Finding the Leaf Node

Question

Hello community, I need your help.

I have a hierarchical dataset where each code represents a node in a hierarchy. The codes follow a specific format where segments where hypen ("-") should be ignored when counting node. Each segment represents a level in the hierarchy. Here's an example to illustrate the structure:

P-B8
L-E01
P-B503
P-A211
P-B714
P-B207
A-D1
L-E02
P-DE
L-H01
A-D01
A-E013
A-C030
L-H04
P-K6
P-F
L-A021
P-B6
P-A48
P-B9
A-E010
A-B032
A-E1
P-B707
A-H093
P-A45
A-A026
L-A010

The codes are hierarchical where each part of the code can be broken down to represent child-parent relationships. For instance:

* L-A010 can be broken down into:* L (root node)
* L-A (child of L)
* L-A0 (child of L-A)
* L-A01 (child of L-A0)
* L-A010 (child of L-A01)

* Intermediate nodes may not exist. For instance, L-A010 might not have L-A01 but could have L-A0 or just L-A.
* Hyphens (-) should be ignored in the matching process. This means L-A010 is considered as LA010.

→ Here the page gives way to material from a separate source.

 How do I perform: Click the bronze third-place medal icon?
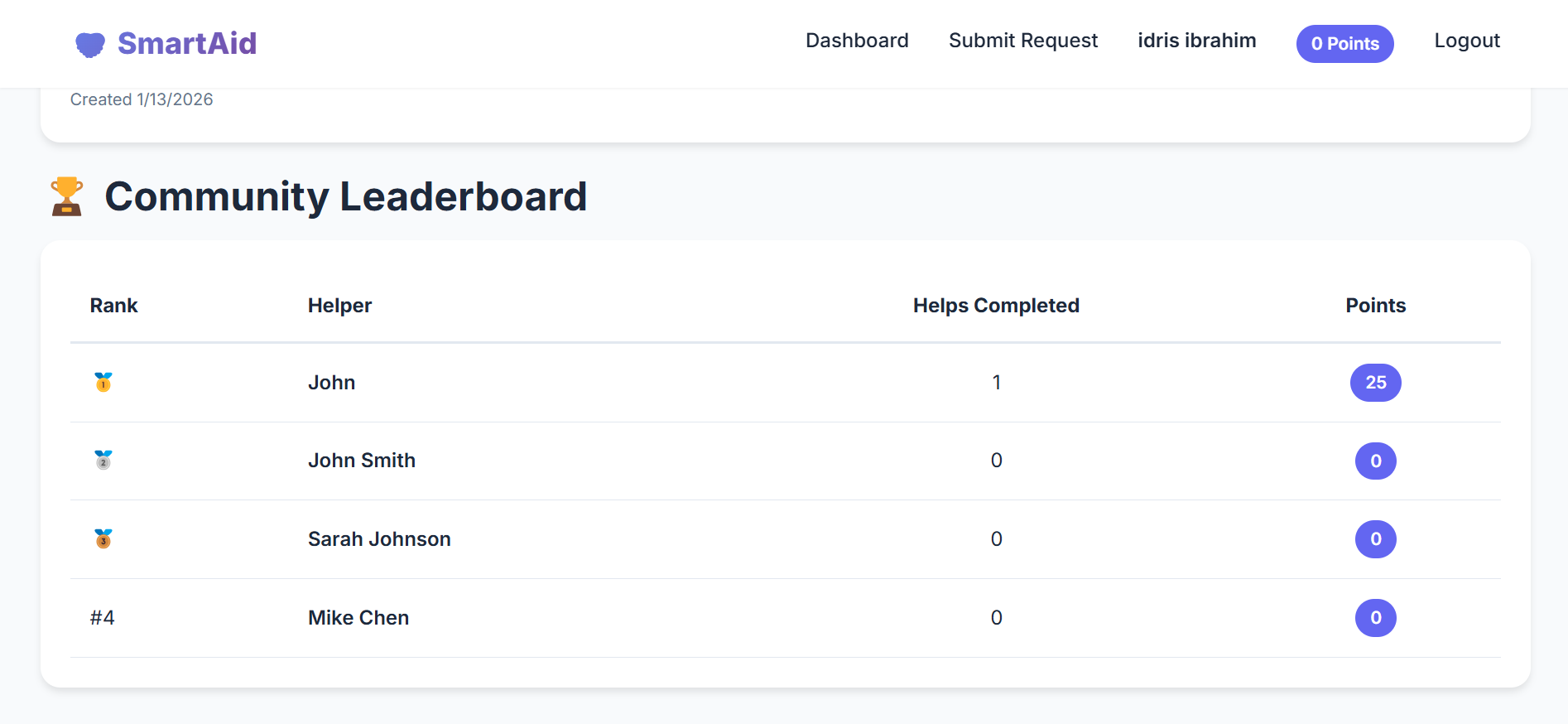(103, 538)
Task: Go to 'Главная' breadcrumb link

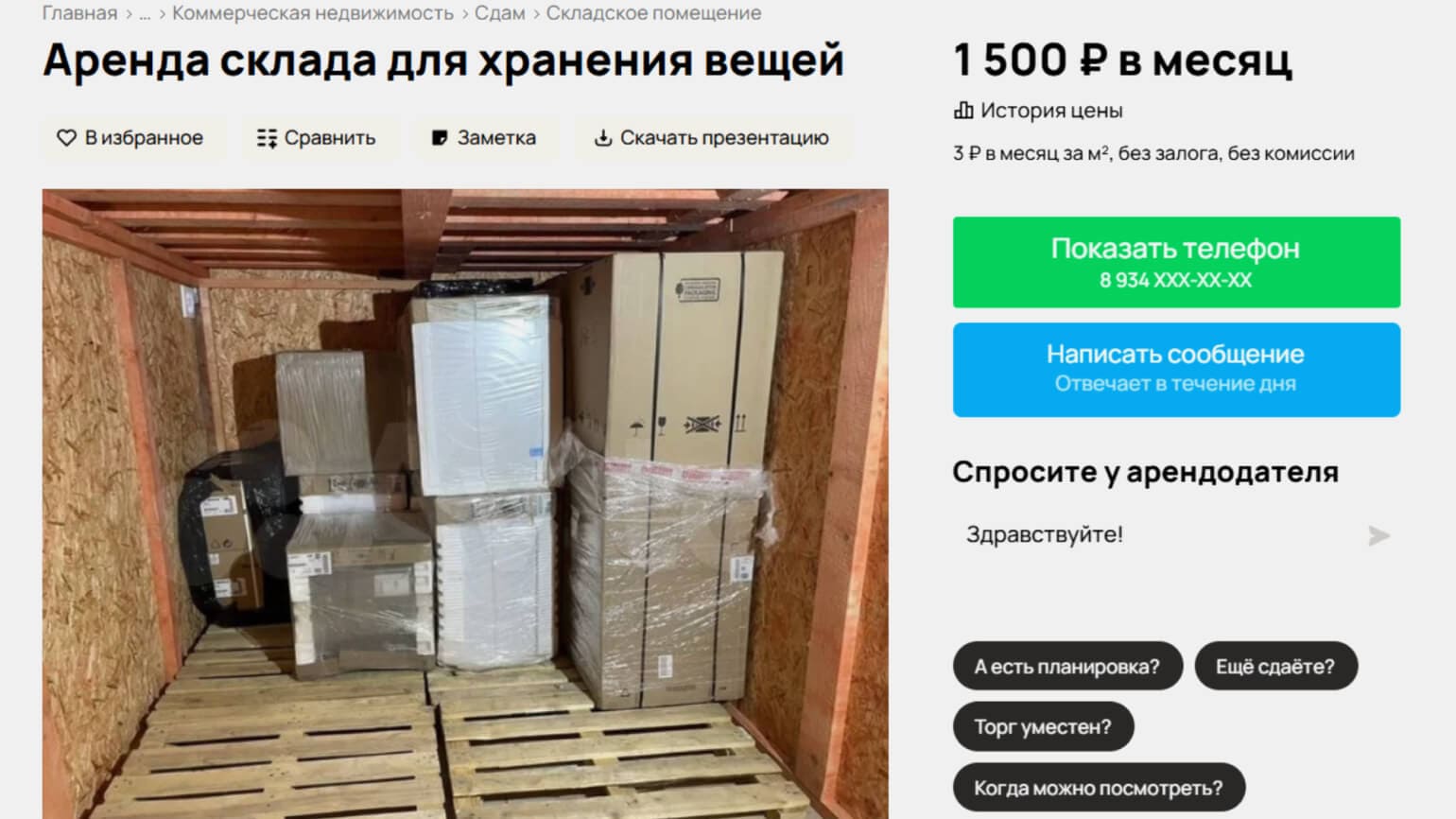Action: (x=79, y=13)
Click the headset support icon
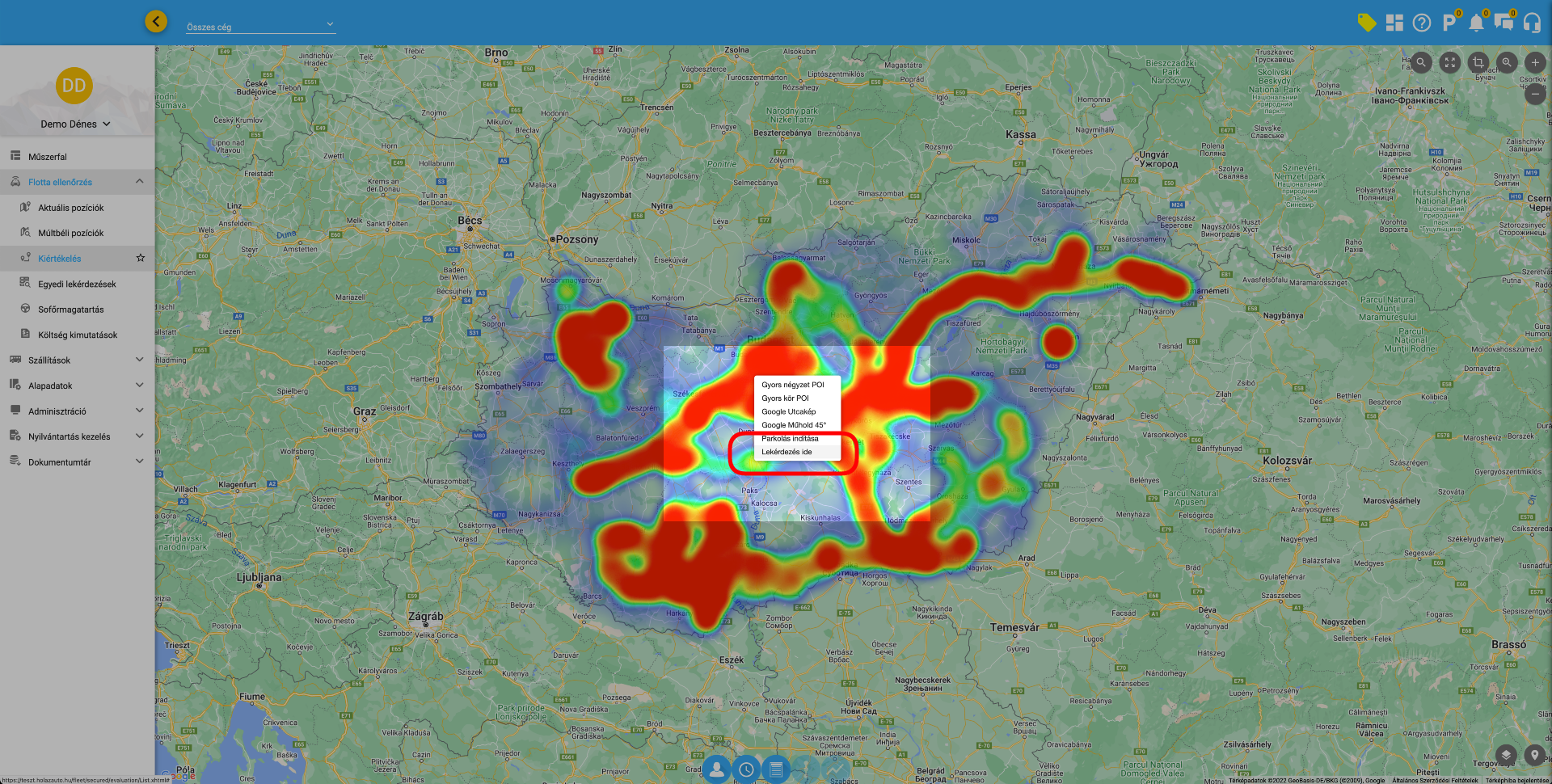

I want to extract the leaf nodes from this dataset. A leaf node is defined as a node that does not have any children. For example:

* If L-A0 has children L-A01 or L-A010, then L-A0 should not be in the list of leaf nodes.

I think in SQL, to get the list of leaf node, it would be something like below, but I can't seem to extract leaf node from the workflow:

SELECT n1.code
FROM nodes n1
LEFT JOIN nodes n2 ON n2.code LIKE CONCAT(n1.code, '%')
    AND n2.code <> n1.code
WHERE n2.code IS NULL;

Any help would be appreciated!

KGT · Answer

Am I misunderstanding something here? Does your sample list consist of entirely leaf nodes? I added L-A01 so that I had one that wasn't a leaf node.

Either I've missed something and this doesn't help, or this gets you where you want to go...

I removed the "-" but preserved the original field, then sort and a multi-row to look at the next row and see if it is a child of the current.

Multi-row formula is:

IF Left([Row+1:Field1],Length([Field1]))=[Field1]
THEN 1
ELSE 0
ENDIF

Finding the leaf node.yxmd

ChrisTX · Answer

The problem is Alteryx can't do a Join with the LIKE operator

Try 1)  Do a cartesian join (use the Append tool or create a dummy field with a value 1 and join on the dummy field, Left input and Right input would be the same data stream).

Then 2) use a Filter tool with a formula like

[Value 1] != [Value 2] and

Substring([Value 2], 0, Length([Value 1])) = [Value 1]

Hope you don't have a huge data set, which could be a problem with a cartesian join.

If your data set is too large, you may need a batch or iterative macro.

Chris